[Collected data]
++++++++++++++++++++

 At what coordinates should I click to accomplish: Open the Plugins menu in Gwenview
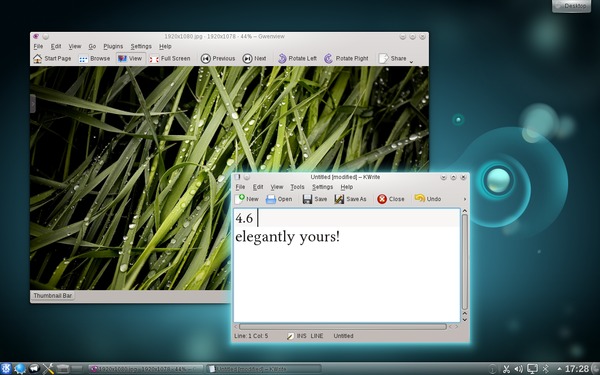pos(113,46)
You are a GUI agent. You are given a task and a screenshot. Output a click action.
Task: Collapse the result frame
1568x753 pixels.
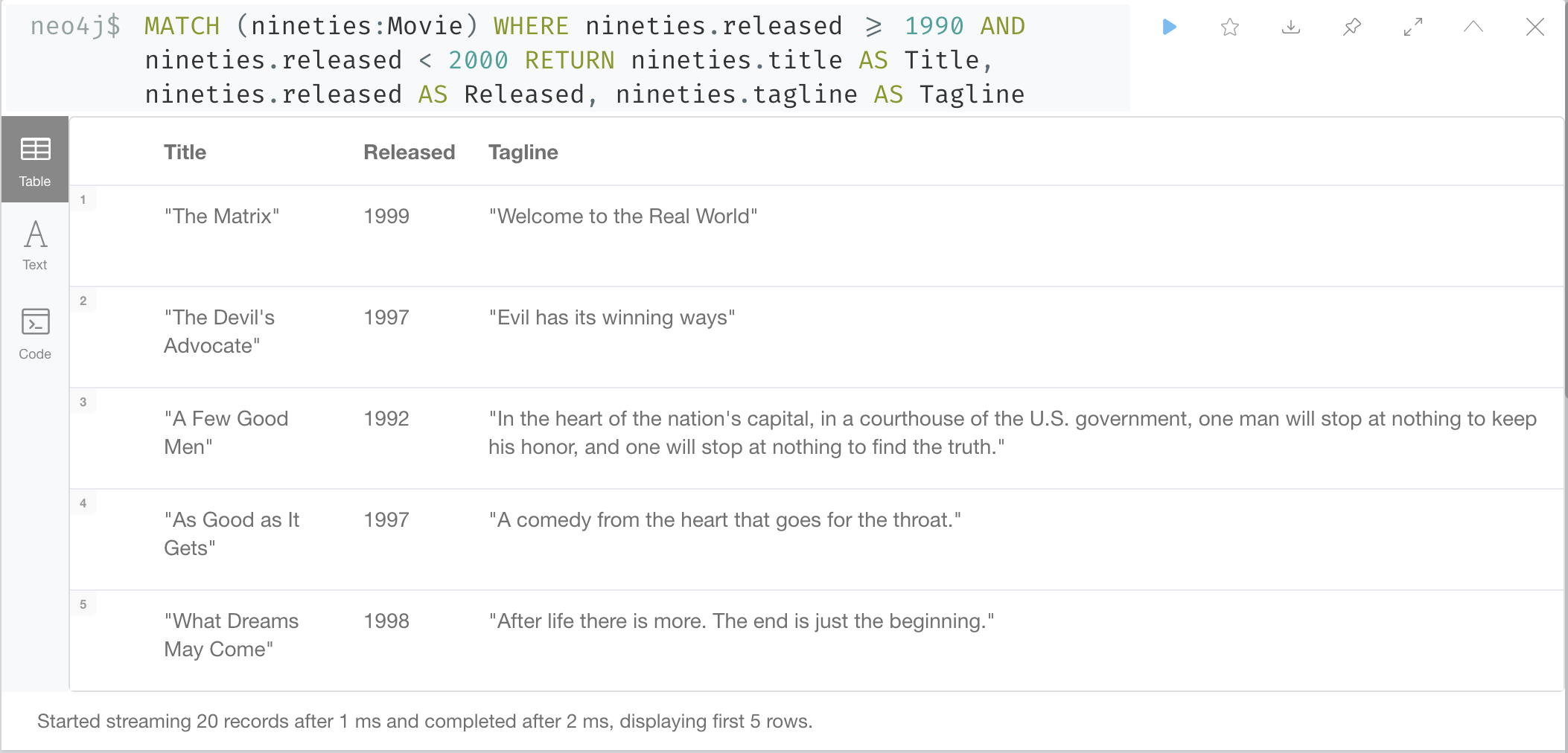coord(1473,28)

++++++++++++++++++++

Task statement
Output the records exactly. Drop the images.

Response box
 At what coordinates should I click to accomplish: Open the Plugins menu in Gwenview
pos(113,46)
You are a GUI agent. You are given a task and a screenshot. Output a click action.
Task: Collapse the result frame
1568x753 pixels.
coord(1473,28)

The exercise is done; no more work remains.